— Work to be completed —
Report each line of the material below that contains the word "Open".

>> START Task inputs

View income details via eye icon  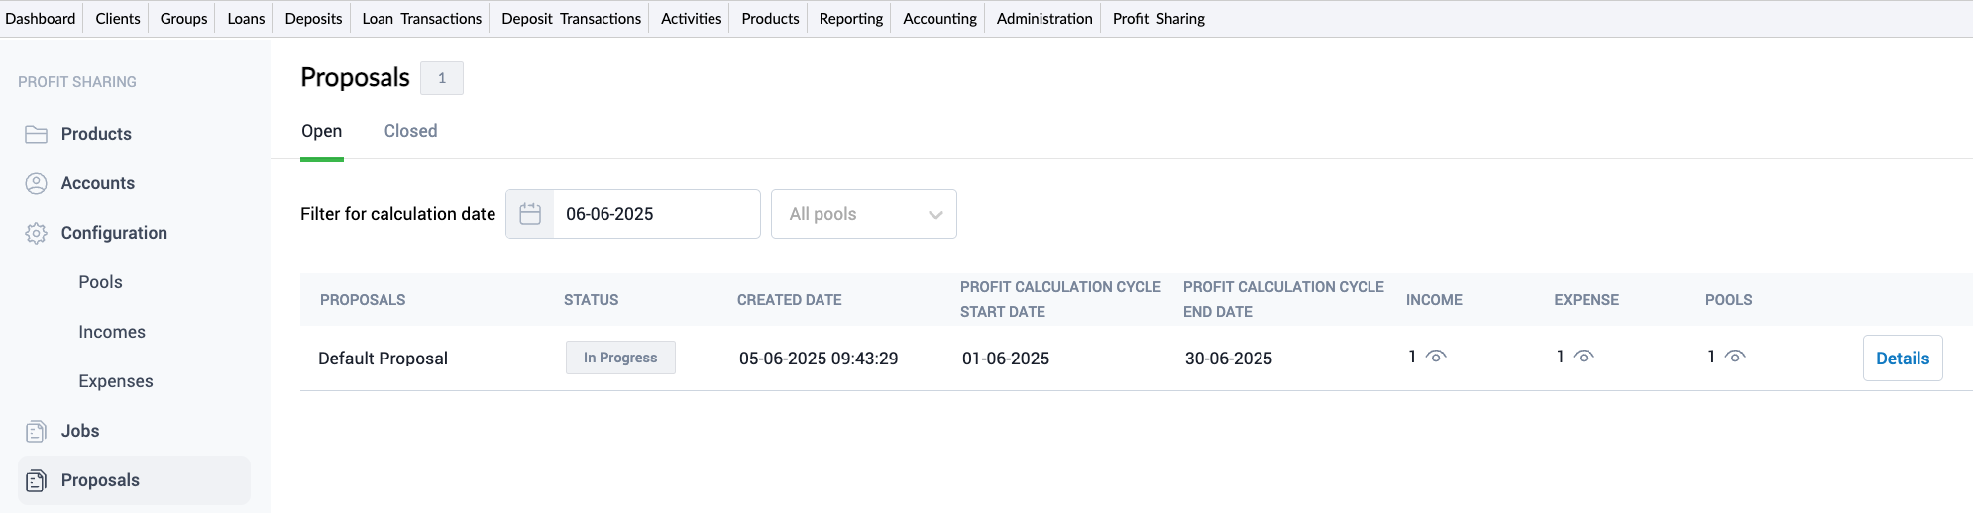1436,357
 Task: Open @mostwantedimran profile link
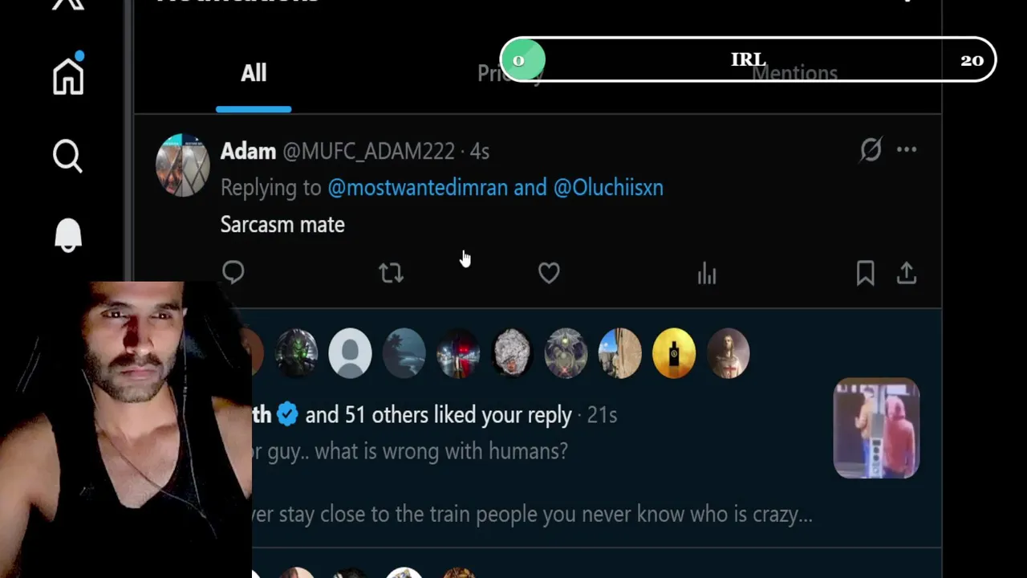coord(417,187)
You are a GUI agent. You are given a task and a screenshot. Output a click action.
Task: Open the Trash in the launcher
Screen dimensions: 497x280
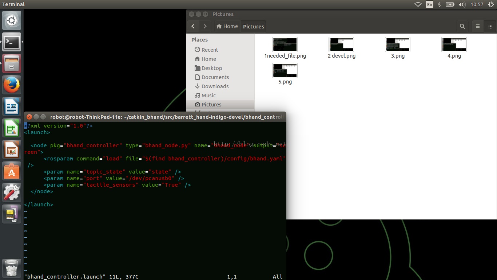pos(12,269)
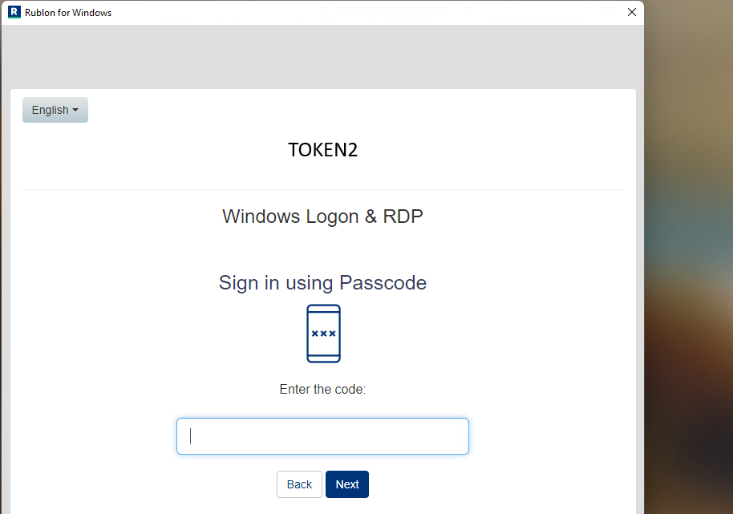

>> END Task inputs

— Exercise answer —
 Task: Open @mostwantedimran profile link
Task: Open the Trash in the launcher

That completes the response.